Hi. I’m Yeshey. Welcome to Thimphu (tim-poo), our capital city. While your body adjusts to high altitude, breathe deeply and enjoy the beautiful views of snow-capped mountains. Our king lives in this city. He wishes to keep our cultural heritage strong. One way is through our architecture. By royal decree, all the buildings are constructed in the traditional style. Notice the white walls, dark carved wood trim, arched windows, and sloping roofs.
We also have a national dress code. This knee-length robe that I’m wearing is called a gho (go). Men are required to dress like this to work in public places. Boys my age often wear T-shirts and jeans underneath our robes. My mother and sisters must wear the kira (keer-ah), a long, woven dress.
Our Buddhist religion is part of Bhutanese culture, too. Thousands of years ago, a wise man from Tibet flew across the Himalayas on the back of a tiger and introduced Buddhism to Bhutan. A famous monastery called the Tiger’s Nest was built on the mountainside where this wise man meditated. Monasteries and temples dot the landscape. Most homes have prayer rooms with an altar where families worship, burn incense, and offer gifts to statues of Buddha.
Right now, we’re going to the National Institute, a school where you can see traditional Bhutanese arts and crafts like woodworking, painting, weaving, basketry, and pottery. I hope to study there to carry on my family’s weaving business.
Tomorrow we’ll visit my relative’s village. Most people there are farmers who raise wheat, mushrooms, apricots, and chiles. You’ll see chiles drying on the roofs. These go into ema datshi (ay-mah dot-see), a popular spicy stew that will set your tongue on fire! You can try your hand at archery, Bhutan’s national pastime. Every village has an archery range and takes local tournaments very seriously! Using bamboo bows, contestants shoot arrows at brightly colored wooden targets. Everyone joins in the cheering, dancing, and joking – all in the spirit of friendly competition.

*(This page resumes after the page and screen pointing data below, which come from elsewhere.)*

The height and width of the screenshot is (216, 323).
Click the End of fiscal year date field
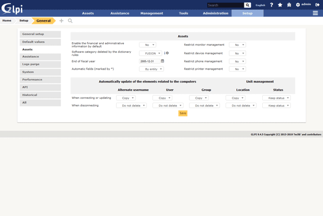(149, 61)
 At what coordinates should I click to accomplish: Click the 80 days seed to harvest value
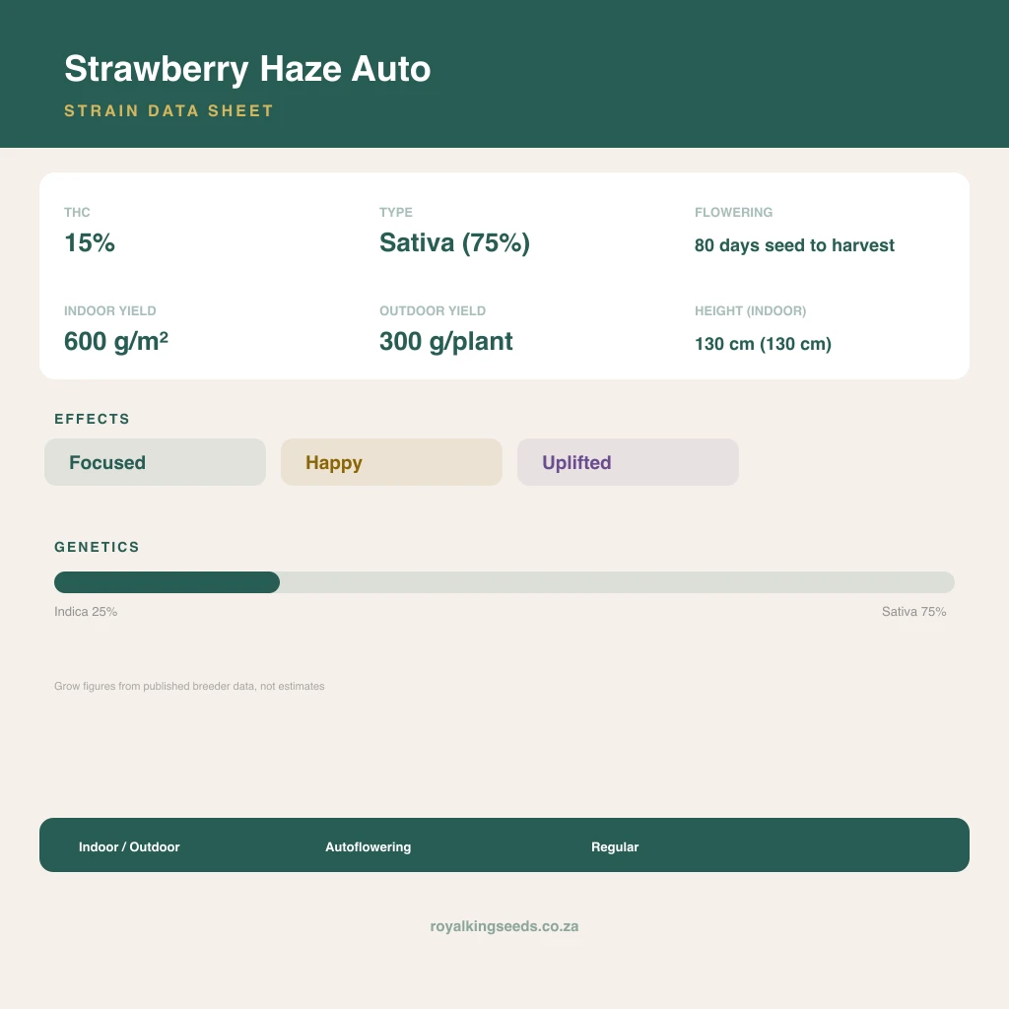pyautogui.click(x=794, y=245)
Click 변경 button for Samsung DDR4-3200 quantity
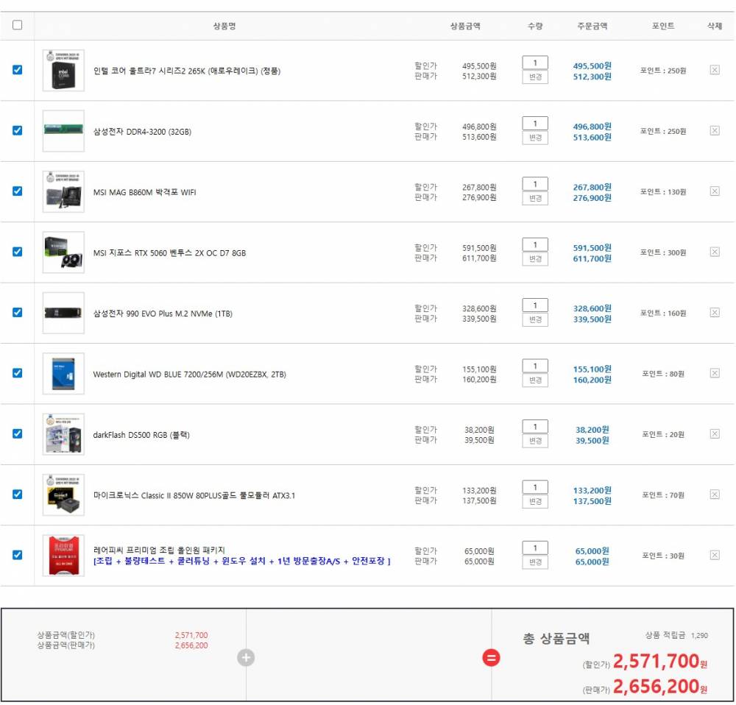Image resolution: width=736 pixels, height=705 pixels. (x=535, y=138)
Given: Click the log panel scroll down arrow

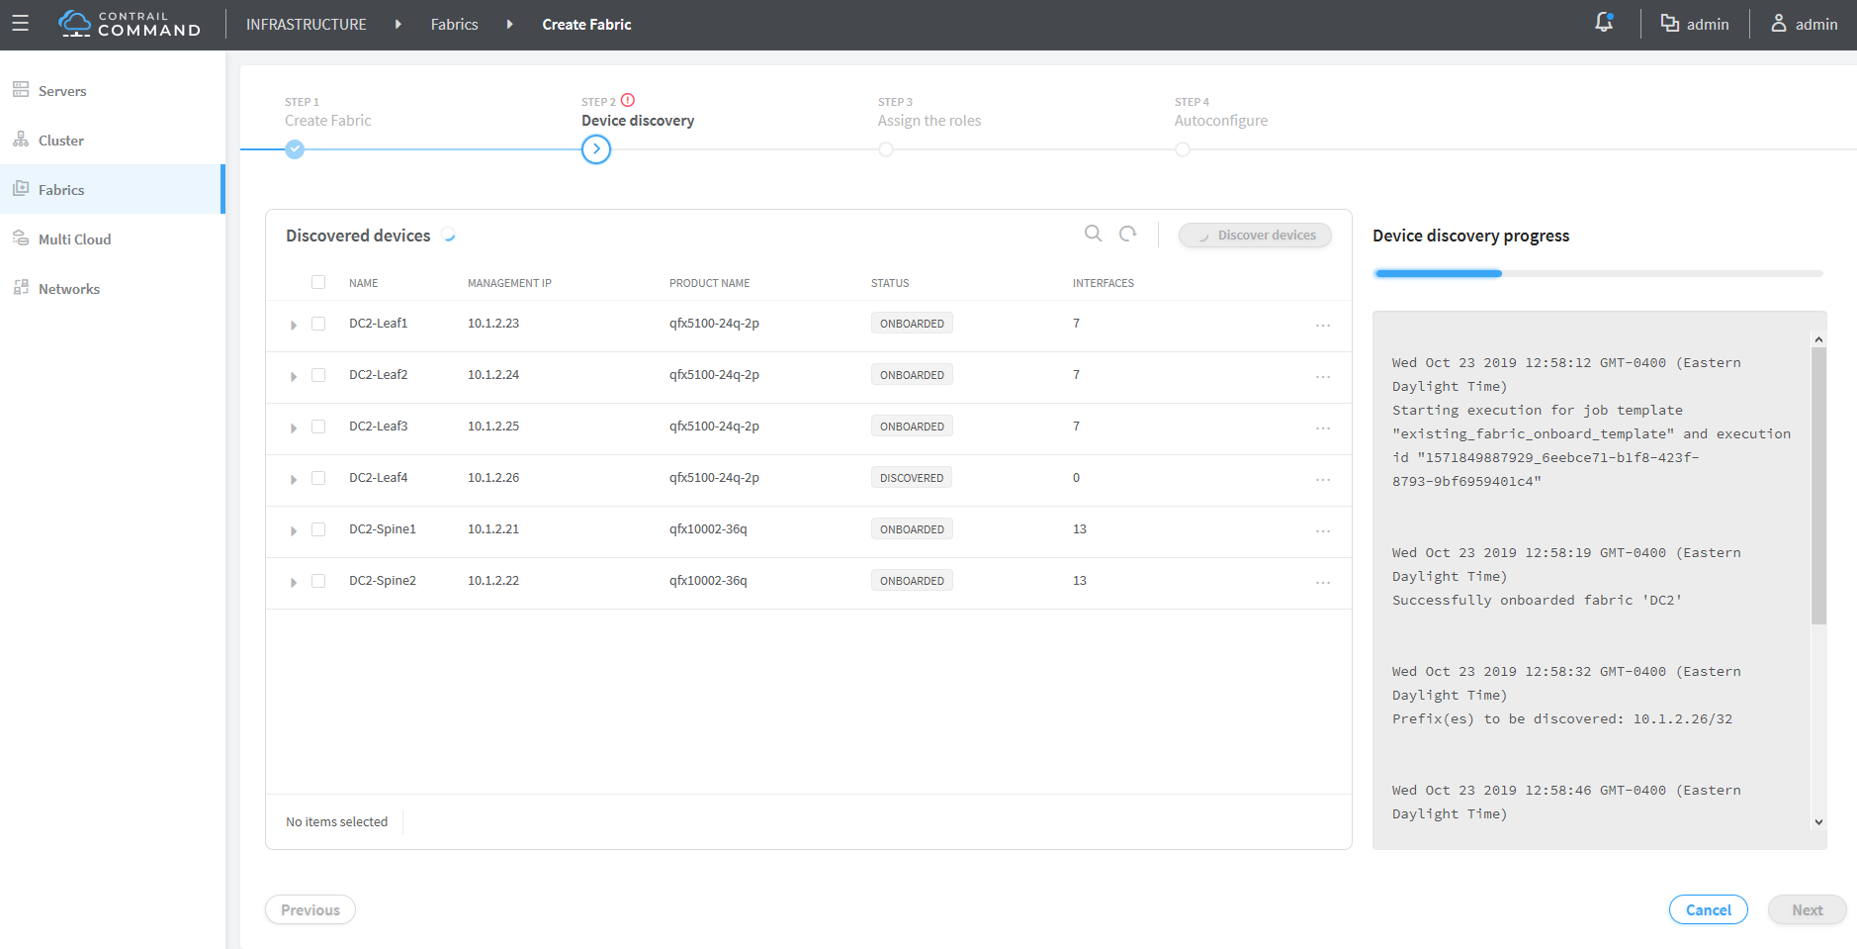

Celebrate Bhutan’s favorite pastime by making mini bows and arrows. You need craft/popsicle sticks, dental floss, and Q-tips/cotton swabs. Using a sharp knife, make two small notches on each edge of the craft stick near the end. Repeat near the other end. Put your notched sticks in a glass of water and let them soak for 90 minutes to make them flexible. Afterwards, tie a piece of dental floss around the notches on one end of the stick and wrap it a few times. Carefully bend the stick to make it bow. Wrap and tie the other end of the dental floss around the remaining two notches. Make sure the dental floss is taut and tied on the same side of the stick on both ends. Cut off excess floss. To make arrows, use nail clippers to remove the cotton from one end of each cotton swab. Practice shooting your arrows at targets or into containers.
- Pray that Bhutanese families will turn from worshipping idols of Buddha and worship the true and living God.
- Buddhism is the national religion of Bhutan. Small numbers of families who follow Jesus are persecuted. Pray that God will encourage these believers and send them out in boldness to share the good news of Jesus with their relatives and friends.